After months of diplomatic squabbling over a deadly cross-border air raid by Nato troops on Pakistani posts, the United States now plans to offer a formal public apology to Islamabad, officials said on Monday.
Until now Washington was reluctant to apologise over the November 26, 2011 air strike on Pakistani border posts in the Salala area of Mohmand Agency that killed two dozen troops. It has ‘regretted’ the incident, though.
“The apology may come from the highest level and will be offered during or soon after the joint session of Parliament, which is scheduled to open a debate today on new terms of engagement (with the US),” a senior leader in the PPP-led ruling coalition told The Express Tribune.
The senior leader attended recent consultations between the country’s civilian and military leadership to finalise a strategy for the much-anticipated session of Parliament.
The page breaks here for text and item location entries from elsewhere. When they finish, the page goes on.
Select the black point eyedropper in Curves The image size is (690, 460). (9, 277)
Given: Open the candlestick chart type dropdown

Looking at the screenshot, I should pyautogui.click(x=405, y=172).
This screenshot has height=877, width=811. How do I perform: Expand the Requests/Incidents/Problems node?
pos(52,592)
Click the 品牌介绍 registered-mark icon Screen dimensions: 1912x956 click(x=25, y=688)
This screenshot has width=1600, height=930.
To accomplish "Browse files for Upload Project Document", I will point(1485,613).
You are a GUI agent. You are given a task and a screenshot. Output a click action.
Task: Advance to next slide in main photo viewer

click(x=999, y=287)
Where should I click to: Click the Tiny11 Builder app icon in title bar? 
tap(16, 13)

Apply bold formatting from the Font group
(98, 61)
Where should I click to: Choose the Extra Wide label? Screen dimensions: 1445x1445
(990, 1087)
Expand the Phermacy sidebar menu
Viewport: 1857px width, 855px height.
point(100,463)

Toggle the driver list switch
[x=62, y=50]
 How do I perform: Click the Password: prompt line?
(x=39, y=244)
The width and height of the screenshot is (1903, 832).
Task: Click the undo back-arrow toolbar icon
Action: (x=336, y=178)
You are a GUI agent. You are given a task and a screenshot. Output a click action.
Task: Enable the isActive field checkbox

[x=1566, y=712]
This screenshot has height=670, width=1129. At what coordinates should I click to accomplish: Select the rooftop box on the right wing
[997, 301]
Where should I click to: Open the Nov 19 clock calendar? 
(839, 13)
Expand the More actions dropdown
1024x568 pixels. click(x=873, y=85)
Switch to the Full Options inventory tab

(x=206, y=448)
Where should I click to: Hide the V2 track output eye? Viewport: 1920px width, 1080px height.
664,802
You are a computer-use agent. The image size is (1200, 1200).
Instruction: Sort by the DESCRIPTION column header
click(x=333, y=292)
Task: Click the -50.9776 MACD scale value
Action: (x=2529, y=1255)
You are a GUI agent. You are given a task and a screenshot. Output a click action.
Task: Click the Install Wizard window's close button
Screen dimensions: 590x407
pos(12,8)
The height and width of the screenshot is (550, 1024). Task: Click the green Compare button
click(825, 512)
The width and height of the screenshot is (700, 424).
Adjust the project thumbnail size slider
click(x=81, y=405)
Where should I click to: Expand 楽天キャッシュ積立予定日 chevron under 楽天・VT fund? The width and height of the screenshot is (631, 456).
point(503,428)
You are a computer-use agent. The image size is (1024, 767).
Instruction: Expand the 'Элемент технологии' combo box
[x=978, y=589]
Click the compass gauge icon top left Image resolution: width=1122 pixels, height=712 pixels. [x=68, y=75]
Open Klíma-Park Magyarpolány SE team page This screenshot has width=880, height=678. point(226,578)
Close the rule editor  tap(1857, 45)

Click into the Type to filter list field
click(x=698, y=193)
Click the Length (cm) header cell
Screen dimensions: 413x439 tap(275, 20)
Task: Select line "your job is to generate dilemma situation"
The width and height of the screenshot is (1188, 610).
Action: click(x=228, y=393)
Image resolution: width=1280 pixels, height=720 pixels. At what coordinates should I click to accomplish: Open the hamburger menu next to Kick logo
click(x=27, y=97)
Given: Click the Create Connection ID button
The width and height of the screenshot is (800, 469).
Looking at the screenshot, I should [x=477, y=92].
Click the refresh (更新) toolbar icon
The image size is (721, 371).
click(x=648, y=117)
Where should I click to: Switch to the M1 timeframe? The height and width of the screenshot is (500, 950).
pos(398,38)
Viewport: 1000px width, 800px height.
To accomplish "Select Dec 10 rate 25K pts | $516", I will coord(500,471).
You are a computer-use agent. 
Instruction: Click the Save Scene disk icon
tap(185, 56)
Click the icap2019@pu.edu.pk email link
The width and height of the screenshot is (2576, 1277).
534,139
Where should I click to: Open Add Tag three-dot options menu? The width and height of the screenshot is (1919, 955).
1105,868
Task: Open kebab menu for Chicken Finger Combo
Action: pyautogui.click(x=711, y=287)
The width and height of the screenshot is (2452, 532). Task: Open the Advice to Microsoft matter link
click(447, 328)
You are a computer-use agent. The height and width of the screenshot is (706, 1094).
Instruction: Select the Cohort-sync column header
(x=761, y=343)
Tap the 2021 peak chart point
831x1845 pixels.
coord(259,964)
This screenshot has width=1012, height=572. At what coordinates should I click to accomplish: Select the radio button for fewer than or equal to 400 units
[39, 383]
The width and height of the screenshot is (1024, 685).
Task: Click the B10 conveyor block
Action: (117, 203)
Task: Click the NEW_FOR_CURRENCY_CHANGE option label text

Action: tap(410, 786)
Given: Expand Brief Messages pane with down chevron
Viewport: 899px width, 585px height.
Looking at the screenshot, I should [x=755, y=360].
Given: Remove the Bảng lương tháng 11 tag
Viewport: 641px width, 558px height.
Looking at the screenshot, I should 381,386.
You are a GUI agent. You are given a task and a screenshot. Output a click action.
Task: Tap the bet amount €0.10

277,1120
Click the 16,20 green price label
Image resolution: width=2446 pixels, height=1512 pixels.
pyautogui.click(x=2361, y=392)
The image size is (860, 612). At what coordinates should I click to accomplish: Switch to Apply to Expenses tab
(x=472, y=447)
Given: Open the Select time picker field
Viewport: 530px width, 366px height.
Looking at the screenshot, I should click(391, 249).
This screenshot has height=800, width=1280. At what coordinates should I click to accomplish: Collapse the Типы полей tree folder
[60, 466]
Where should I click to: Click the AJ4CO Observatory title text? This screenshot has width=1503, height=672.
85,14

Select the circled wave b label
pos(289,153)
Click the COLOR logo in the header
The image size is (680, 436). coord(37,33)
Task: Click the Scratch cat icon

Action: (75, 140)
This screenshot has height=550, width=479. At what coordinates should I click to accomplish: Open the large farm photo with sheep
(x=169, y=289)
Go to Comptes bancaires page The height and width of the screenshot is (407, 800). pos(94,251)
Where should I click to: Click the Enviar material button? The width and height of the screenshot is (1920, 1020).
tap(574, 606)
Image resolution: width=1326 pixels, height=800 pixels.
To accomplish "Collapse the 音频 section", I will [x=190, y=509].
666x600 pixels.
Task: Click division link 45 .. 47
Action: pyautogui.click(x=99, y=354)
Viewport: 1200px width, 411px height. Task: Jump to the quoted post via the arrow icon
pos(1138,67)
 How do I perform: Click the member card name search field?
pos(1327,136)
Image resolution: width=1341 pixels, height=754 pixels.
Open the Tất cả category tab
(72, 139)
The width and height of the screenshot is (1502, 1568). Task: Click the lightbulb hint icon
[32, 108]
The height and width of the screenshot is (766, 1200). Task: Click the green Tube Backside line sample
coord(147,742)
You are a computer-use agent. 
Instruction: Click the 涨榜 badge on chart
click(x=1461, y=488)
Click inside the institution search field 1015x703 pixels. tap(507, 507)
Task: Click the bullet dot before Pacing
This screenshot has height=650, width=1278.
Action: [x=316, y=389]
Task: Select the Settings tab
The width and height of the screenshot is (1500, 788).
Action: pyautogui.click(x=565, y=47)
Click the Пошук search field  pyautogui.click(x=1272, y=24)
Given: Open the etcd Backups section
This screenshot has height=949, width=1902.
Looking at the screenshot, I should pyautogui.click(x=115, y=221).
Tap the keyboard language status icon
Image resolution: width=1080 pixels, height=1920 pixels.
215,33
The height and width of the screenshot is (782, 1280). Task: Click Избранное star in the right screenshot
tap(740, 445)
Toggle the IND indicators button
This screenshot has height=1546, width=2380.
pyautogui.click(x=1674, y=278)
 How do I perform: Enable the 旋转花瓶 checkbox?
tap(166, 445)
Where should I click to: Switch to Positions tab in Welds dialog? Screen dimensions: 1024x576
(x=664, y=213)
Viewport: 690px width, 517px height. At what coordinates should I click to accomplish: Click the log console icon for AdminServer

He said that the US has conveyed to Pakistan’s government that it was willing to offer a formal apology over the Nato air raid. “And it will come from the highest level,” he added.
Another official said that the government considered a formal US apology important for pacifying growing anger within the rank and file of the army in particular and the public in general.
“The US step may be symbolic but the government needs [an apology] to save its face, so it can get on with business as usual,” the official told The Express Tribune.
He said the administration of President Barack Obama appears to have now understood Pakistan’s position and accepted the fact that “gone are the days when they only dealt with certain individuals”.
Last month, The New York Times reported that the US planned to move past the deadly air strike in Pakistan and reboot diplomatic relations, but the plan was stymied by riots in Afghanistan set off by the burning of copies of the holy Quran at a Nato base.
Under a carefully coordinated plan, the military had planned for Chairman Joint Chiefs of Staff General Martin E Dempsey to make a formal apology via telephone to Army chief Gen Ashfaq Parvez Kayani.
But the move was apparently delayed at the request of the Pakistani government, which wanted the American apology to coincide with the joint sitting of Parliament.
Published in The Express Tribune, March 20th, 2012.